-- How to complete this task --
Nothing outside the range is wanted. Repeat exactly the lines below from the one with "[twitter] (118, 2525)" through the one with "Apple To Launch".

[[ Available data open ]]

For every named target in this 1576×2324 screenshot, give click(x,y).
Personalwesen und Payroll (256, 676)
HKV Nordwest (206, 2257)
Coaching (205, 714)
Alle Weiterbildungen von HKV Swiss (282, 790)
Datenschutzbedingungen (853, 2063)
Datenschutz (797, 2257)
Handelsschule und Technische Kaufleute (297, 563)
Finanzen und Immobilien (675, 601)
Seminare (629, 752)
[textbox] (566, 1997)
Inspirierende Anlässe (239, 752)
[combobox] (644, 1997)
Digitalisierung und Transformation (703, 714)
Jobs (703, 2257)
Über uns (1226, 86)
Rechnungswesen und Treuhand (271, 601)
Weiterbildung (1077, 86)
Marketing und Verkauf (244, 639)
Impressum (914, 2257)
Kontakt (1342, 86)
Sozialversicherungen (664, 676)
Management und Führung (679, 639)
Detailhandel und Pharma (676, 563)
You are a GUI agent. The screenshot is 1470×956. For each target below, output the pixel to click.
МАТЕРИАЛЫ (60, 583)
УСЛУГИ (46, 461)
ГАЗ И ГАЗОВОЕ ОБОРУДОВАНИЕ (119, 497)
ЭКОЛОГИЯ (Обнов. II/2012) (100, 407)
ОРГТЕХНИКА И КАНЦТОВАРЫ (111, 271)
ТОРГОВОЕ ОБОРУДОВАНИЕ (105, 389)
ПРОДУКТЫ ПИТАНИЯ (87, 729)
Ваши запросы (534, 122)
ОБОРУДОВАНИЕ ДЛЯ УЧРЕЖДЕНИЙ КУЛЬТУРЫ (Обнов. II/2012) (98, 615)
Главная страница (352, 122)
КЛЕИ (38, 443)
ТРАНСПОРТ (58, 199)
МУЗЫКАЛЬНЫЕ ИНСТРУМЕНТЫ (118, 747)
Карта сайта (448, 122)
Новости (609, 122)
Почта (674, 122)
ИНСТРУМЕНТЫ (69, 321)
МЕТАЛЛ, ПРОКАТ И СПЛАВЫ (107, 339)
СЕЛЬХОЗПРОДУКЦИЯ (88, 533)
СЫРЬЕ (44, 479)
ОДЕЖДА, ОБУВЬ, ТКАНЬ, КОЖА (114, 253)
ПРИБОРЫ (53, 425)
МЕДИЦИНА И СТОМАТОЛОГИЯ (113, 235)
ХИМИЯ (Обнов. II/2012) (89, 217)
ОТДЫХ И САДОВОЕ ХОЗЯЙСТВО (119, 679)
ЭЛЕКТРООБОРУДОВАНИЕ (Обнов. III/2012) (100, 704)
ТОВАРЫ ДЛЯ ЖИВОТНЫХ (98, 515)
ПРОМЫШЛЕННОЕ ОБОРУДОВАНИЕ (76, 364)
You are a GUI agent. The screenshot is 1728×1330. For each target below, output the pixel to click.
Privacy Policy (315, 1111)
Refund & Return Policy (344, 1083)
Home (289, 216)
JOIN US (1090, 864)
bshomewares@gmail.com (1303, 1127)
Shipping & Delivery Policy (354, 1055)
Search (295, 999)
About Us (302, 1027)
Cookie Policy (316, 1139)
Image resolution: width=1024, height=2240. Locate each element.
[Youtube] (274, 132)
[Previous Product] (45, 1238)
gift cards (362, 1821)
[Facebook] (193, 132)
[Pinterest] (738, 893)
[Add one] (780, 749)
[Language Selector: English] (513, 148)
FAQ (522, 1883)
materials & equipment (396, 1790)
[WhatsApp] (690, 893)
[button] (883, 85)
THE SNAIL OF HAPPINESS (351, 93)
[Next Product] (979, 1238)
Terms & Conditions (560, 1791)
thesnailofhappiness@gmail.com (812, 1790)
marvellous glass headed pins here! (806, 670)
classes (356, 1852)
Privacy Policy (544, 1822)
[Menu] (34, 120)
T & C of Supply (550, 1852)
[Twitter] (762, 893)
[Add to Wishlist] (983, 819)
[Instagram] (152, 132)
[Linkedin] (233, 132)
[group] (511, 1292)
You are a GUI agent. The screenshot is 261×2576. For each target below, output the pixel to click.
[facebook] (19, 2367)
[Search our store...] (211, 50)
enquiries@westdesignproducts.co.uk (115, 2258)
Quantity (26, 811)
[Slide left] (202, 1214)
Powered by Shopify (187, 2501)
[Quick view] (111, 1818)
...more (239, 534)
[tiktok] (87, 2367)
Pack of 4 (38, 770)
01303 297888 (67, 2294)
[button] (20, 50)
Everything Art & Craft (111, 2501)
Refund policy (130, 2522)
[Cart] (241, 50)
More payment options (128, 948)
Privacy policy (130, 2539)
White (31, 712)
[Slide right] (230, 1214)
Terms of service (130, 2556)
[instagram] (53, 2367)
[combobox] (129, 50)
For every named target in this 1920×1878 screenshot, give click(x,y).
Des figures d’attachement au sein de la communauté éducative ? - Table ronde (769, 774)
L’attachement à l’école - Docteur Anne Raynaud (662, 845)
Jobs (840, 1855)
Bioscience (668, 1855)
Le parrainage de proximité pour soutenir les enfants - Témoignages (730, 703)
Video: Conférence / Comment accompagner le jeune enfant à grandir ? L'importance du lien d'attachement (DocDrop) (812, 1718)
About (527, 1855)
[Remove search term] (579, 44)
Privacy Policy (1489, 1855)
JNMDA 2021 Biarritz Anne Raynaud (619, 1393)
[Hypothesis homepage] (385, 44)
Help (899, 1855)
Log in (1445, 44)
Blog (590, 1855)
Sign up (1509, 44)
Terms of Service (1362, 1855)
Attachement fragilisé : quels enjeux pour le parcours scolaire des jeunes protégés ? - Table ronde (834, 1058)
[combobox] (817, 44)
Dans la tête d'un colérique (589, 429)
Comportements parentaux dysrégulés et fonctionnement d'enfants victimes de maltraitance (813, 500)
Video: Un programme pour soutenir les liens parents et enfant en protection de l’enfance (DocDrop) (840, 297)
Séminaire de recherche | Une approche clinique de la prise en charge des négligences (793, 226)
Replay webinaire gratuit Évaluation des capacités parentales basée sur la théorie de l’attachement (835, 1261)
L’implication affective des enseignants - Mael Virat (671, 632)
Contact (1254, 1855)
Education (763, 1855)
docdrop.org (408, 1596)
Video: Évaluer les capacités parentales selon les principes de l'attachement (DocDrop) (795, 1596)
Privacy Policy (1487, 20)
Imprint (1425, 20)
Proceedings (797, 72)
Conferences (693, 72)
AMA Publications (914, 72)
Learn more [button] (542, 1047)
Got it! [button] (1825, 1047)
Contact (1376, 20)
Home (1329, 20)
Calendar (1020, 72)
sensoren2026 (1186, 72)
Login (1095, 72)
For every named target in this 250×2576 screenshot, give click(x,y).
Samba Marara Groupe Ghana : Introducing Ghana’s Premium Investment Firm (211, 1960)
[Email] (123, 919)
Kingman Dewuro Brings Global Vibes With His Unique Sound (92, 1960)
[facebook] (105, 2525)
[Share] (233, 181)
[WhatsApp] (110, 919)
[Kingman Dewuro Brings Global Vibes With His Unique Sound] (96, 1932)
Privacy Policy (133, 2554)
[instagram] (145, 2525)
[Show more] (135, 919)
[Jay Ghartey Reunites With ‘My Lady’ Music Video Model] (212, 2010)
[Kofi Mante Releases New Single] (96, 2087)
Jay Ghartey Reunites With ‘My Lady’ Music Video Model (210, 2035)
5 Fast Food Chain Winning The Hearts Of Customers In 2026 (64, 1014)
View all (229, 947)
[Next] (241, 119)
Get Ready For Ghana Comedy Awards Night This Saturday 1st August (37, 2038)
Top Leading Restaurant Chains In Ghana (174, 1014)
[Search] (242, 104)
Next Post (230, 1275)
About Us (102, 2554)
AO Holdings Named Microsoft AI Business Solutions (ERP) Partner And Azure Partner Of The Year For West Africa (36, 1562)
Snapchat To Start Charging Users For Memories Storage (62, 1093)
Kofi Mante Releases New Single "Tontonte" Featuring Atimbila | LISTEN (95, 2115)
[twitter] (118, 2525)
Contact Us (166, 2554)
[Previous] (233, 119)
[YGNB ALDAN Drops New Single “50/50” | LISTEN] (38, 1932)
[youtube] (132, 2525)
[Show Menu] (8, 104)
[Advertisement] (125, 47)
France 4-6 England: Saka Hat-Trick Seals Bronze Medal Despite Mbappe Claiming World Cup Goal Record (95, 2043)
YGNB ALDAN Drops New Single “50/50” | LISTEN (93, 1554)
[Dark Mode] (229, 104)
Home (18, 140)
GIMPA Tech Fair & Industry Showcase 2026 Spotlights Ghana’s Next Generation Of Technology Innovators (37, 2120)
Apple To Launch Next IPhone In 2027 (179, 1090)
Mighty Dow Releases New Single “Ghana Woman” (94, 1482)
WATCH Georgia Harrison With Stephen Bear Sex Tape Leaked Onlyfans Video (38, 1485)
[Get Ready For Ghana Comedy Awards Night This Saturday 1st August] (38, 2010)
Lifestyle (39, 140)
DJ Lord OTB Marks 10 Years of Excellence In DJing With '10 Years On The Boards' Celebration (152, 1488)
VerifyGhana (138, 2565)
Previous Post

[[ Available data closed ]]

-- Response to this task --
[twitter] (118, 2525)
Contact Us (166, 2554)
[Previous] (233, 119)
[YGNB ALDAN Drops New Single “50/50” | LISTEN] (38, 1932)
[youtube] (132, 2525)
[Show Menu] (8, 104)
[Advertisement] (125, 47)
France 4-6 England: Saka Hat-Trick Seals Bronze Medal Despite Mbappe Claiming World Cup Goal Record (95, 2043)
YGNB ALDAN Drops New Single “50/50” | LISTEN (93, 1554)
[Dark Mode] (229, 104)
Home (18, 140)
GIMPA Tech Fair & Industry Showcase 2026 Spotlights Ghana’s Next Generation Of Technology Innovators (37, 2120)
Apple To Launch Next IPhone In 2027 (179, 1090)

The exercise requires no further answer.